## Provided data
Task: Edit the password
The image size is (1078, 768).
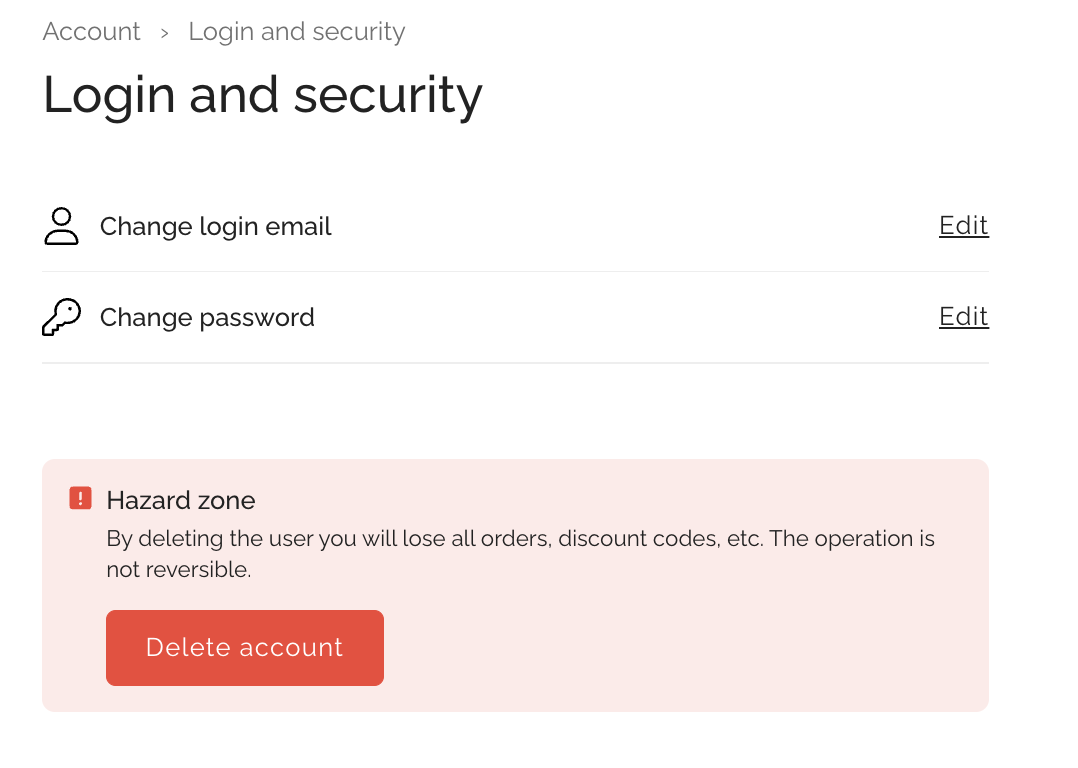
--
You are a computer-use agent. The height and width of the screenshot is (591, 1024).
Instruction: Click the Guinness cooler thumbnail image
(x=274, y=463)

## Problem description
Return exactly the lines above from the line that has "Task: Edit the password" through the line that has "The image size is (1078, 768).", inclusive, and nothing else.

## Exercise solution
Task: Edit the password
The image size is (1078, 768).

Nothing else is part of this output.